Listen, the best way to meet your continuing education requirements is to stay on top of them. Unfortunately, it isn’t as easy as that. We are at the mercy of instructors who set up CE classes according to their preferences. Which usually means they are held on weekends and during the fall and winter seasons. You really can’t blame them. I mean who wants to sit and teach a class during nice spring and summer months?
Especially when many classes are just repeated subjects on tired powerpoints. So, what is the answer? Well, I posted some suggestions below to help you stay on top of your CEU’s, keep it interesting and not blame the instructors or lack of class availability.
- Try and map out how many CEU’s you need for various certifications you have. Break down the amount, what topics they must be in and the dates they are due.
- Keep on them. Once you have them mapped out, seek out classes. Many CEU announcements aren’t made six months in advance. You will find some great CEU opportunities on short notice. Keep your eyes and ears open and ask around. Word of mouth is often a good way to get in a class.
- Go beyond the cookie cutter classes. You will find yourself much more eager to attend CEU classes if you find ones that cover interesting and out of the box topics. They are out there. It may take a little longer to find these, but once you do, I think you will realize that those people teaching these classes will most likely keep doing so.
- Explore various options. Most regions allow you to acquire CEU other than just attending a class. You can also get them via services online. There are many online CEU services available, giving you a combination of audio, video and reading materials to help you grasp the content. Then you just take a short test and get your credits. Just keep in mind that there will be a limit to how many you can apply. So remember to see the first point about mapping it all out and check with your local agency to see how many you can apply.

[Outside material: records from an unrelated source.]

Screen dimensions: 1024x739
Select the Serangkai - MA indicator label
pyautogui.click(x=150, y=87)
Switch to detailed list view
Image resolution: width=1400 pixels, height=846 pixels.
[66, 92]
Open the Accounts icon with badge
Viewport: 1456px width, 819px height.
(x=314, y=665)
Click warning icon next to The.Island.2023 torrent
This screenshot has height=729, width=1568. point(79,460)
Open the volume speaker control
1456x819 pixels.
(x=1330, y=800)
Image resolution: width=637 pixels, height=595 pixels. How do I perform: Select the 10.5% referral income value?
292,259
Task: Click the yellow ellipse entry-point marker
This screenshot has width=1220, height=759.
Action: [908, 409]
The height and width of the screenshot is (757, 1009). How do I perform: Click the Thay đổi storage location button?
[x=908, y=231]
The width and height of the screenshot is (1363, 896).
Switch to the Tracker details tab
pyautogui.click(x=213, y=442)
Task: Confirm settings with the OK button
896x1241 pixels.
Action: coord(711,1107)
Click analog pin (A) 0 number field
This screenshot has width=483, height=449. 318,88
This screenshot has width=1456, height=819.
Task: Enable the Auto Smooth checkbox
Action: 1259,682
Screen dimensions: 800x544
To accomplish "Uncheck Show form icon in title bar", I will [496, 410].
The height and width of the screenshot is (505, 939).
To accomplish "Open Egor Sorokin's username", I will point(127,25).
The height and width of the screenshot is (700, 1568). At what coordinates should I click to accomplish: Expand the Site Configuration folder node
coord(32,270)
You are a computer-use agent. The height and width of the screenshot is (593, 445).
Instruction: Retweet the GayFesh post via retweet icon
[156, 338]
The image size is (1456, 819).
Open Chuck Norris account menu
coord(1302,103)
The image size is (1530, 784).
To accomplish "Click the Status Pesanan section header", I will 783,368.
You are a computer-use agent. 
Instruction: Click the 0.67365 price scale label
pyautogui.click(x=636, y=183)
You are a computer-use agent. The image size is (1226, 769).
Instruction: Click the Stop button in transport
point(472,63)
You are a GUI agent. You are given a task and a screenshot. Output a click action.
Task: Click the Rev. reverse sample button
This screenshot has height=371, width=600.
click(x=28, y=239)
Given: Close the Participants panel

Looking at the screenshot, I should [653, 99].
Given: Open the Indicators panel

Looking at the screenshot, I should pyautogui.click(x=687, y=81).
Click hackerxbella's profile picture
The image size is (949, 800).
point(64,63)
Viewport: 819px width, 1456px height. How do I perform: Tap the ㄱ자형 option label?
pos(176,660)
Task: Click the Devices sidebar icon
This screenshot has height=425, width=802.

I have found that no matter how many CEU classes I’ve been to, I always take away something. Even in topics that I have taken many times. So, remember to start looking at your CEU requirements as soon as your card comes in the mail. Take a class or two each month and seek out topics that interest you yet still meet the standards you need. Even a little extra won’t hurt. You’ll be a better provider for it and find yourself much more relaxed come recert time.